Cinzia Farina (cronista del Bullone) e Paolo Di Stefano (giornalista e scrittore, già responsabile della pagina culturale del Corriere della Sera, ha lavorato per la Repubblica e per la casa editrice Einaudi) hanno avuto un incontro emozionante con Italo Calvino, uno tra i maggiori scrittori del secondo Novecento, di certo il più famoso, tradotto e conosciuto in tutto il mondo. Questa è l'intervista impossibile di questo mese.
Italo Calvino (Santiago de Las Vegas, Cuba, 1923 – Siena, Italia, 1985). Scrittore e paroliere italiano. Intellettuale di grande impegno politico, civile e culturale, è stato uno dei narratori italiani più importanti del secondo Novecento.

Ci sono ancora angoli di leggerezza anche nel nostro mondo, ma tutto con moderazione

Vista la pesantezza della vita di oggi, che cosa ci direbbe proprio lei che ci ha insegnato a vivere il grigiore della vita con levità?

«Ci sono ancora angoli di leggerezza anche nel nostro mondo, penso a certi magnifici spettacoli teatrali, certi film. Come sapete ho amato il cinema, ad esempio, ho molto apprezzato l’ultimo film di Wim Wenders. Penso anche a certe manifestazioni dello sport, all’autentica rivelazione di Jannik Sinner, campione della leggerezza nel muoversi e nel giocare la palla.
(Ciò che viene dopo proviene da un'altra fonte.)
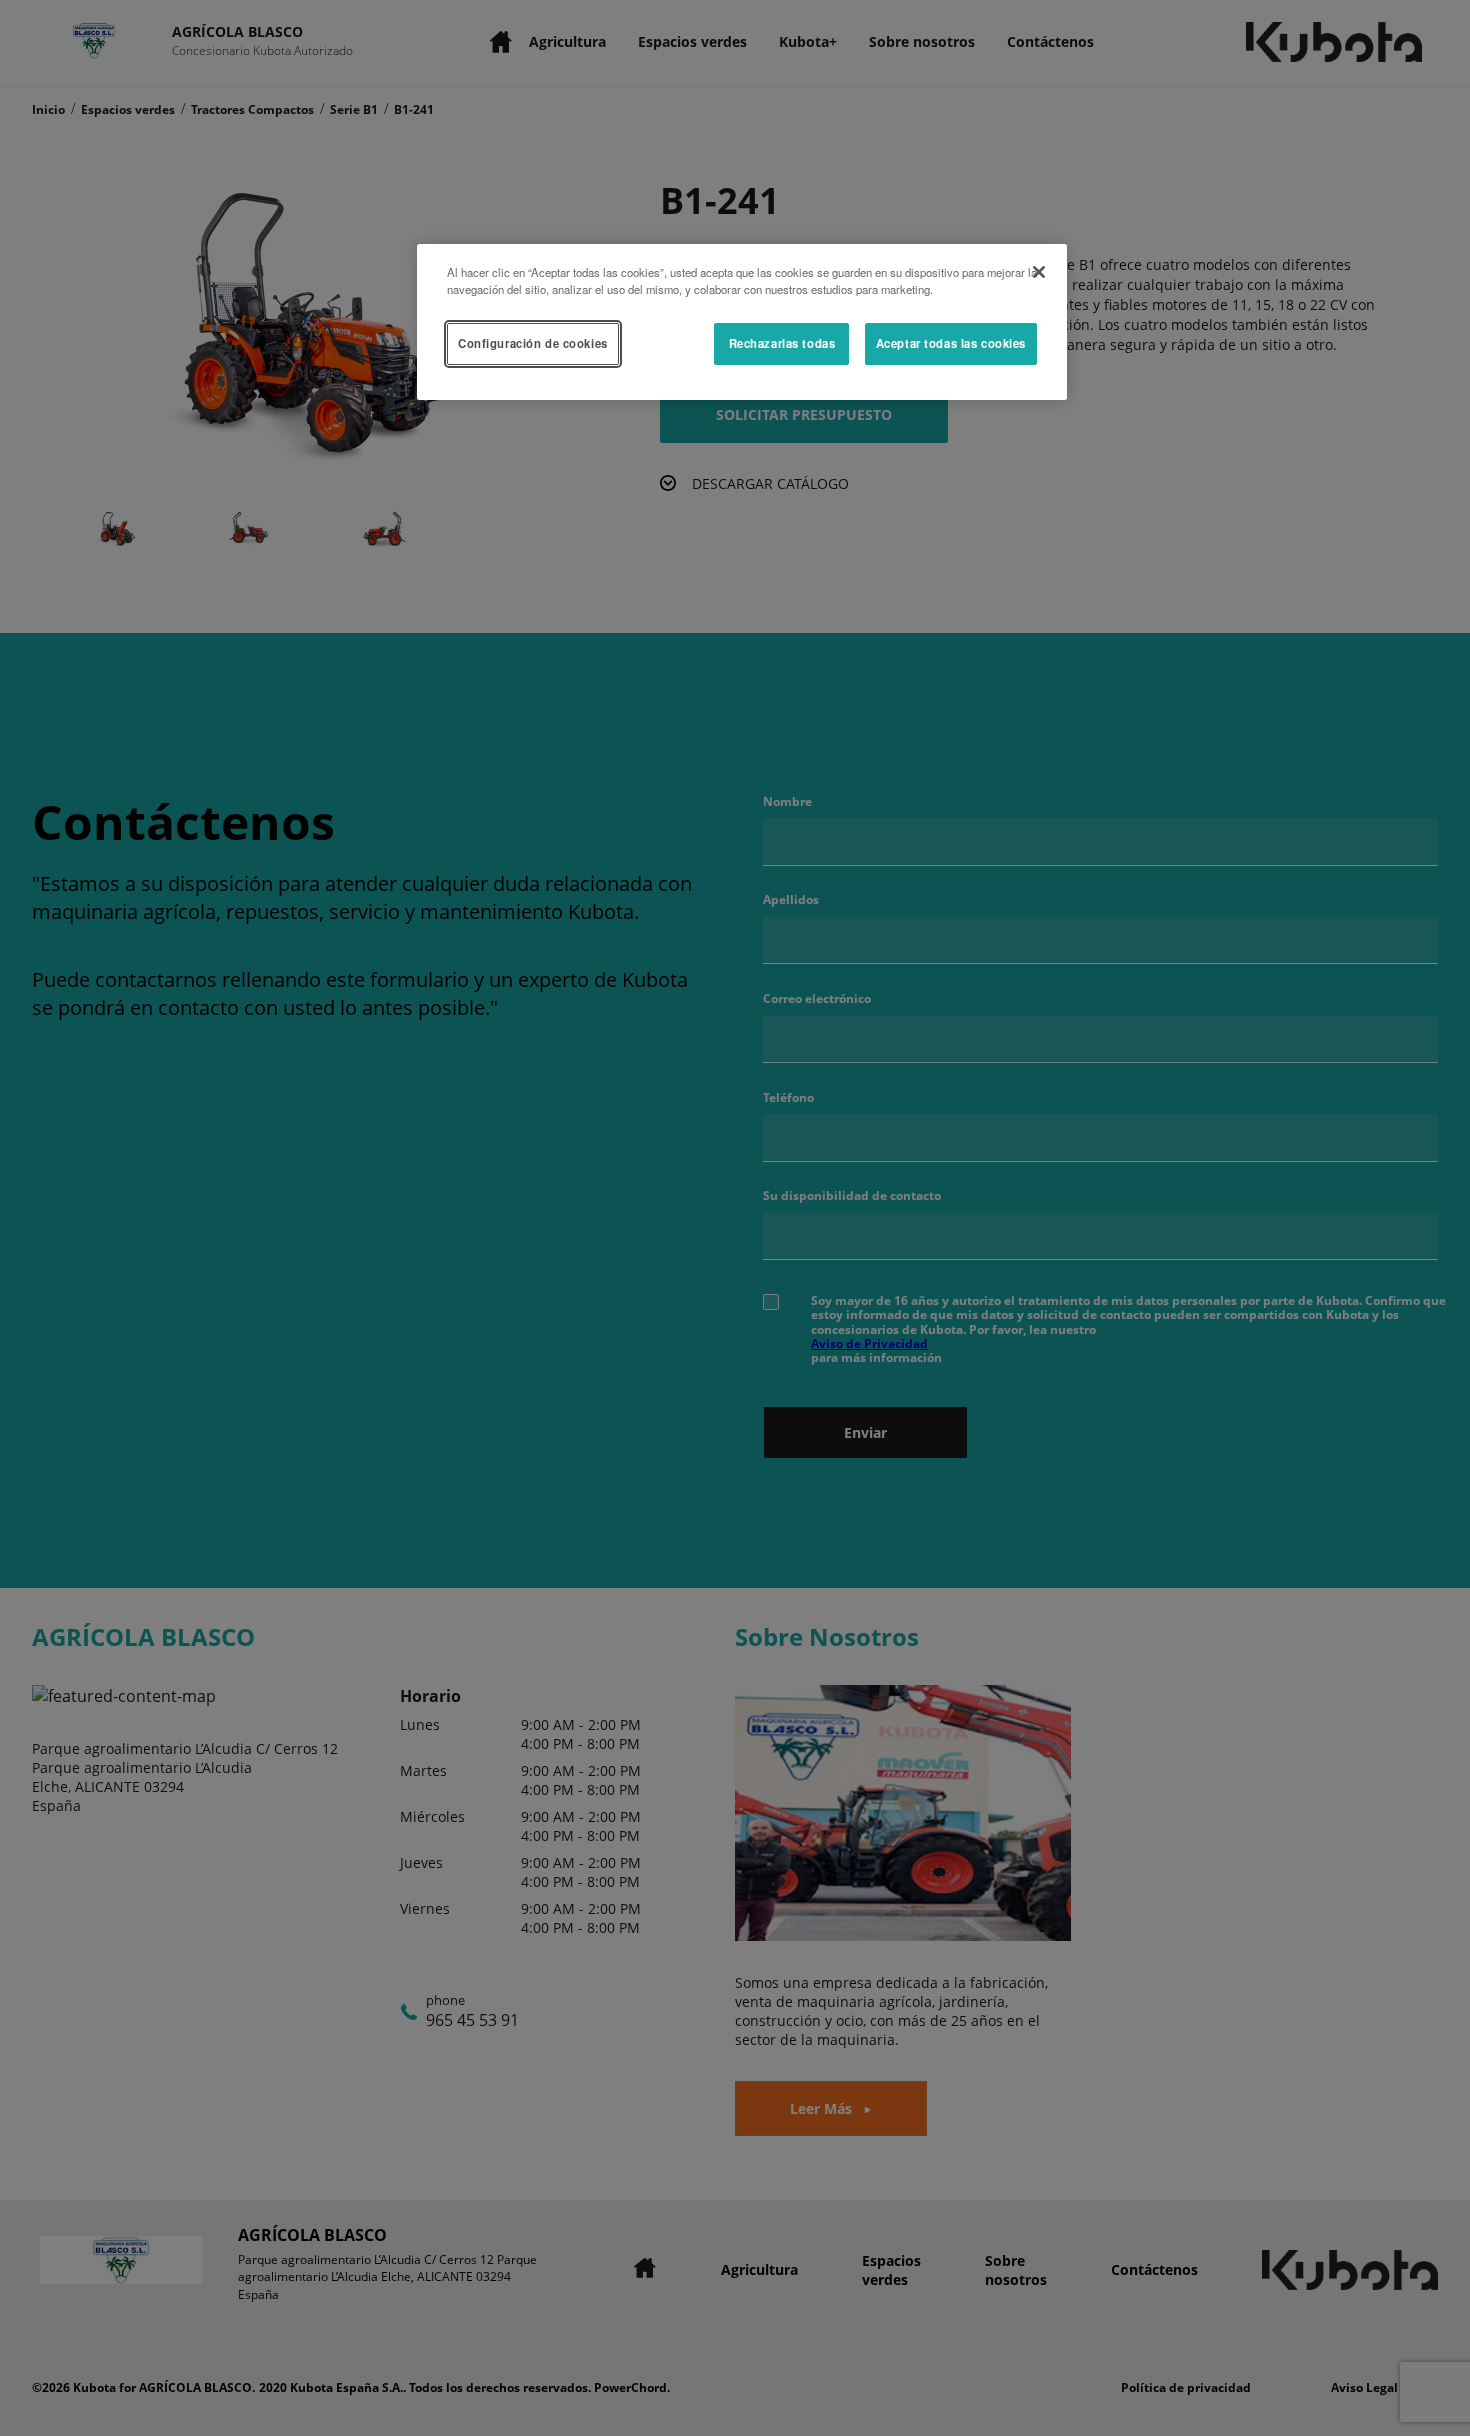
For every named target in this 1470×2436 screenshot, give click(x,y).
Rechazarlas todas (782, 343)
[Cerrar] (1039, 272)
Per me la leggerezza non è propriamente superficialità, intendo un modo di guardare il mondo e di interpretarlo in un’ottica nuova. La letteratura ha la possibilità di cercare, di spiegare la drammatica pesantezza che ci circonda e raccontare il mondo nella sua essenzialità, nella sua sottile sostanza, liberando l’universo dalle zavorre inutili e ingombranti che ci danno fastidio».

I cinque temi del suo libro Lezioni americane sono leggerezza, rapidità, esattezza, visibilità, e molteplicità. Vengono definite da lei come le qualità necessarie da proiettare nel nuovo millennio. Le ritrova oggi? 
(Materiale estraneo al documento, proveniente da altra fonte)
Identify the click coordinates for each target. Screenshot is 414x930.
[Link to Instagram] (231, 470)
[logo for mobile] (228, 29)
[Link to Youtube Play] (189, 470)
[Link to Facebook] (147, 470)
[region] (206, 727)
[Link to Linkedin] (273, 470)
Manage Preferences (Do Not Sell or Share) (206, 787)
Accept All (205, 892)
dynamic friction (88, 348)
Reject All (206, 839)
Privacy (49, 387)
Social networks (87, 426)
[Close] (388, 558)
«In qualche misura credo che queste qualità ci siano, ma conservano dentro di sé dei pericoli che si rivelano quando vengono usate male. Per esempio, oggi siamo leggeri: il nostro è il tempo della leggerezza, del software, dei droni, degli eBook, che rispetto al libro fisico non hanno peso. Oggi è l’epoca dei giornali digitali, online. Tutto questo sarebbe magnifico se non esistesse il problema che la leggerezza eccessiva, o mal intesa, rischia di disperderci nel nulla.

È dimostrato dagli scienziati che la lettura leggera in rete non ha l’efficacia di quella su carta: quest’ultima risulta essere più profonda e si incide meglio nella memoria. La rapidità, è vero, oggi trionfa, per esempio negli spostamenti, nei collegamenti e naturalmente ci rende la vita più semplice rispetto al passato, questo è sicuramente un pregio: viviamo una vita più comoda, ma se l’eccesso di rapidità provoca invece una vertigine, o un ingorgo clamoroso, allora non va più bene. Se dobbiamo usare il minor tempo possibile in tutte le cose che facciamo, rischiamo ancora una volta di essere superficiali oppure di cadere nella paralisi». 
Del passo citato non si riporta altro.